**Given task:**
Copy all the rows from the line containing "Given: Switch to the YouTube Obs tab" down to the line containing "Looking at the", including both of those lines. Leave the pictures out of your copy.

**Material provided:**
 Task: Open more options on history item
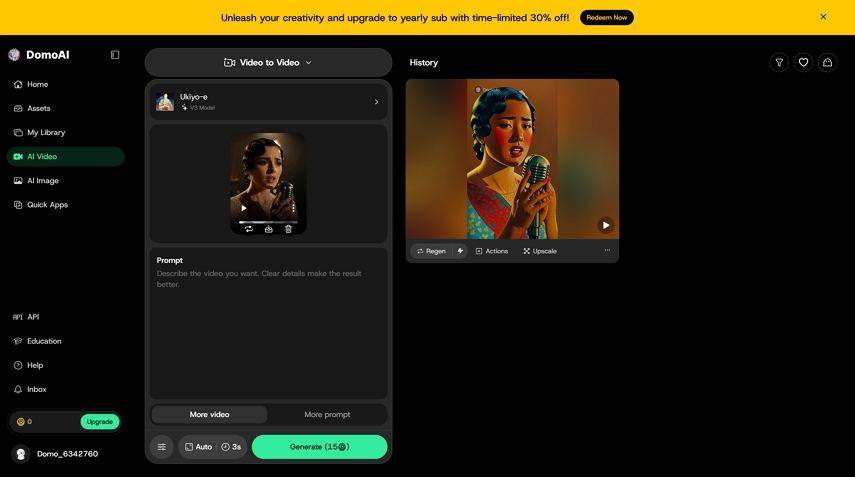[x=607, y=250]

==

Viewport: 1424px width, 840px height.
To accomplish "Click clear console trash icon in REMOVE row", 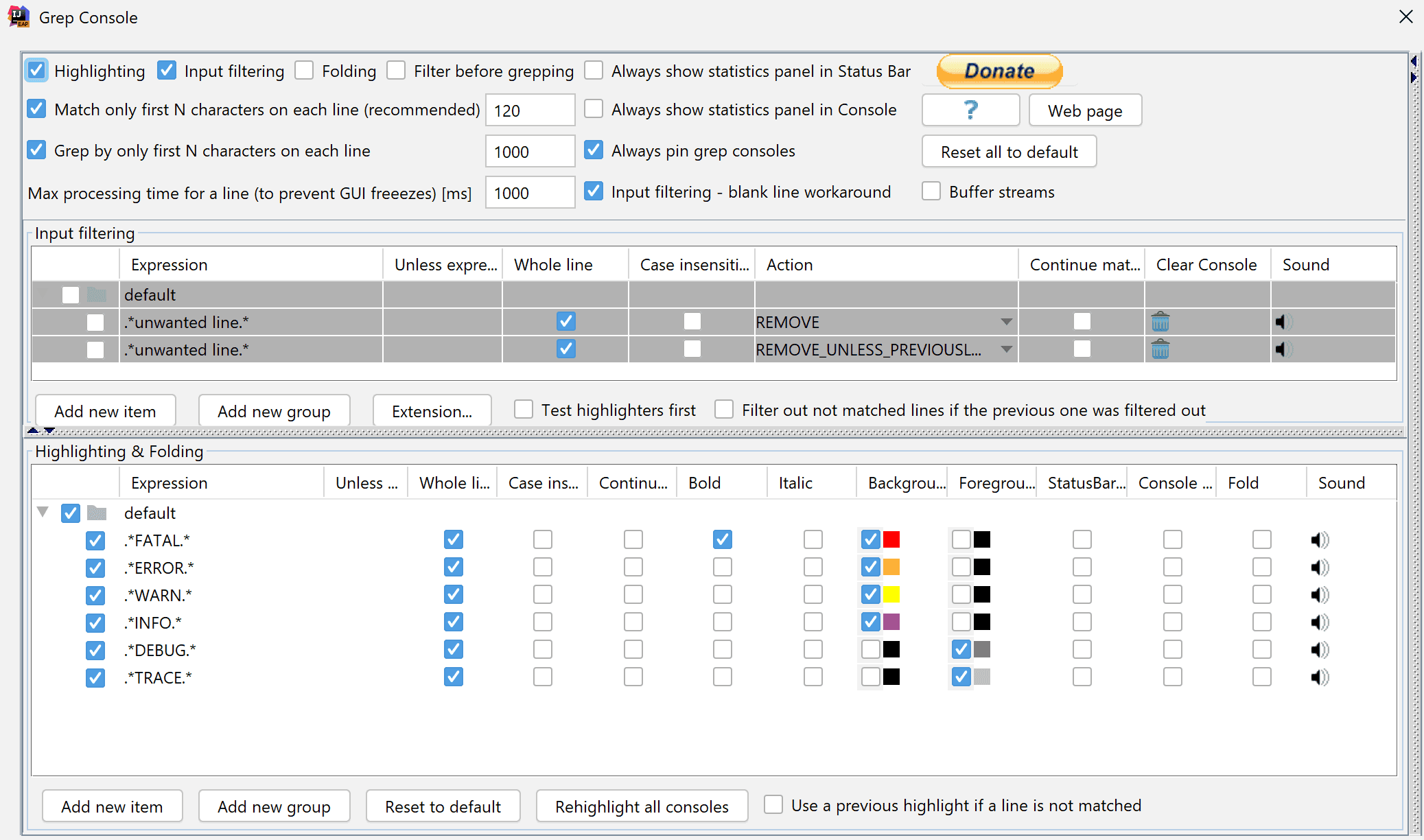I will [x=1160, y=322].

...

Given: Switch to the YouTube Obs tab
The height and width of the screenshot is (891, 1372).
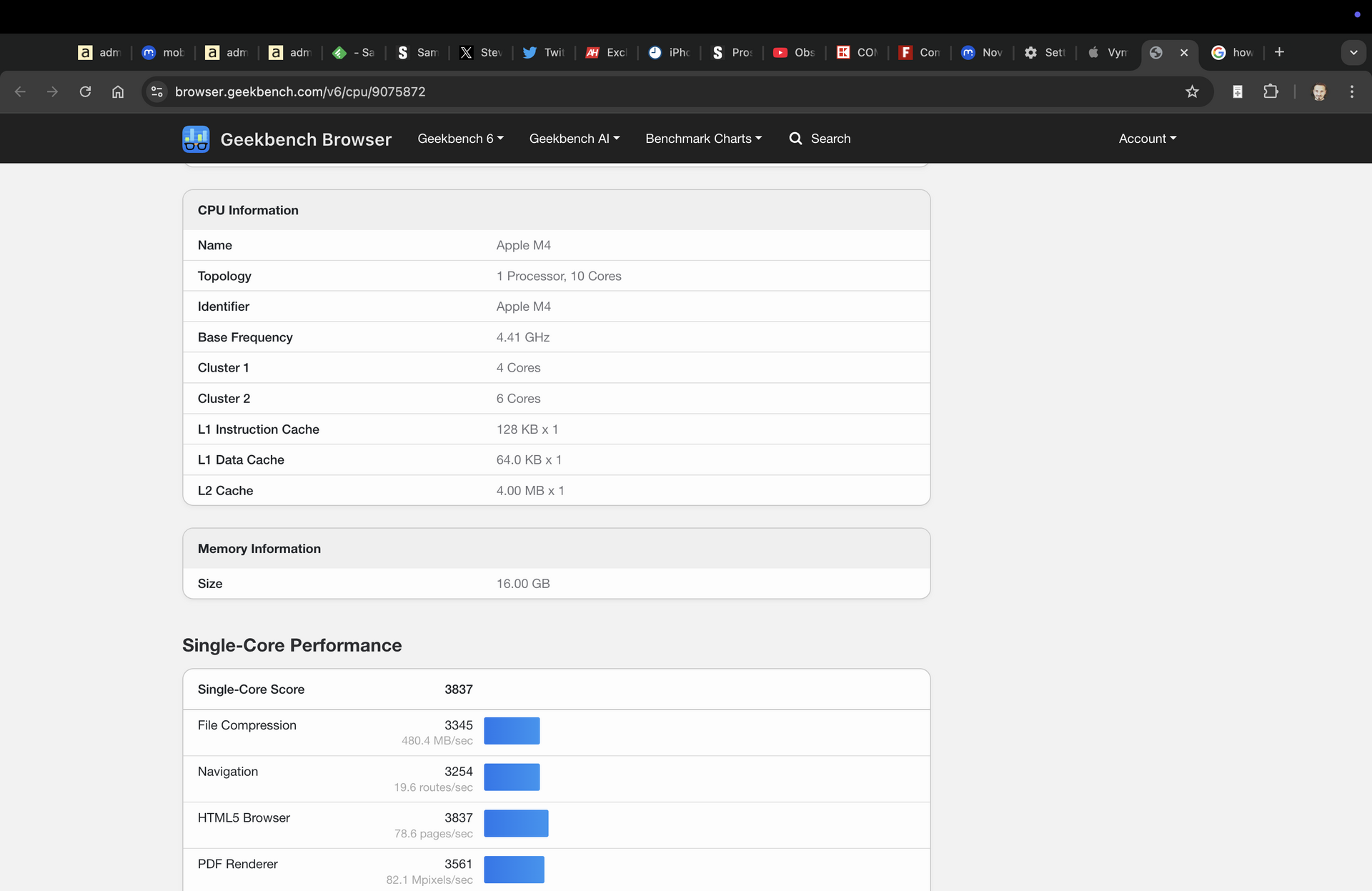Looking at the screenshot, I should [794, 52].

**Response to this exercise:**
Given: Switch to the YouTube Obs tab
The height and width of the screenshot is (891, 1372).
Looking at the screenshot, I should [794, 52].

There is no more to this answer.